While crab lice are not known to transmit disease, the possibility has been raised they may be a vector for Bartonella spp. and Acinetobacter spp which might require further study. In infested individuals an average of a dozen lice can be found. Although they are typically found attached to hair in the pubic area, sometimes they are also found on coarse hair elsewhere on the body (for example, eyebrows, eyelashes, beard, moustache, chest, armpits, etc.). They do not generally occur on the finer hair of the scalp. Crab lice attach to pubic hair that is thicker than other body hair because their claws are adapted to the specific diameter of pubic hair and other thick hairs of the body. Crab louse infestations (pthiriasis) are usually spread through sexual contact and are most common in adults. The crab louse can travel up to 25 cm on the body.
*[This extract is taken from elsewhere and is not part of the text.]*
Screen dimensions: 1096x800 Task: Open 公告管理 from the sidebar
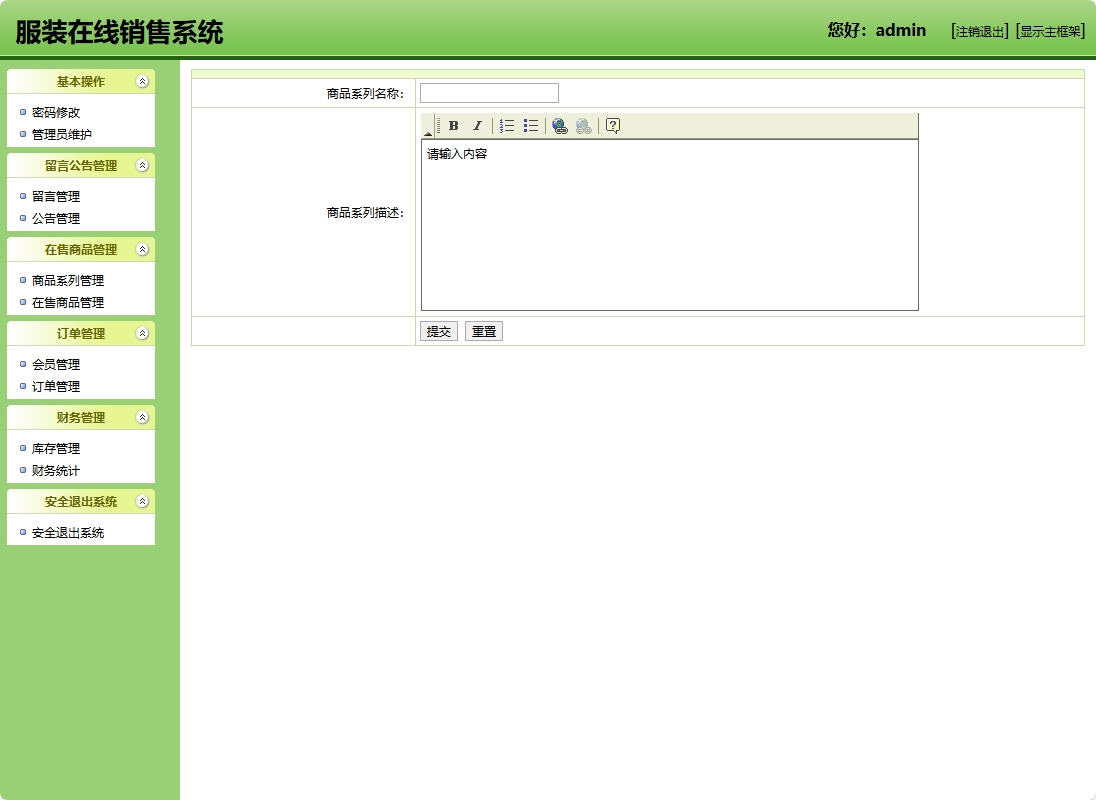point(53,218)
Crab louse infestation is found worldwide and occurs in all races and ethnic groups and in all socio-economic levels. Occasionally they may be also transmitted by close personal contact or contact with articles such as clothing, bed linen, and towels that have been used by an infested person.

Crab lice found on the head or eyelashes of children may be an indication of sexual exposure or abuse. Symptoms of crab louse infestation in the pubic area include itching, redness and inflammation. Crab lice are not known to transmit disease; however, secondary bacterial infection can occur from scratching of the skin.

Crab louse infestation can be diagnosed by identifying the presence of active stages of the louse, as well as of eggs (nits) on the pubic hair and other hairs of the body. When infestation is diagnosed, other family members and contact persons should also be examined. A magnifying glass or dermoscope could be used for better identification.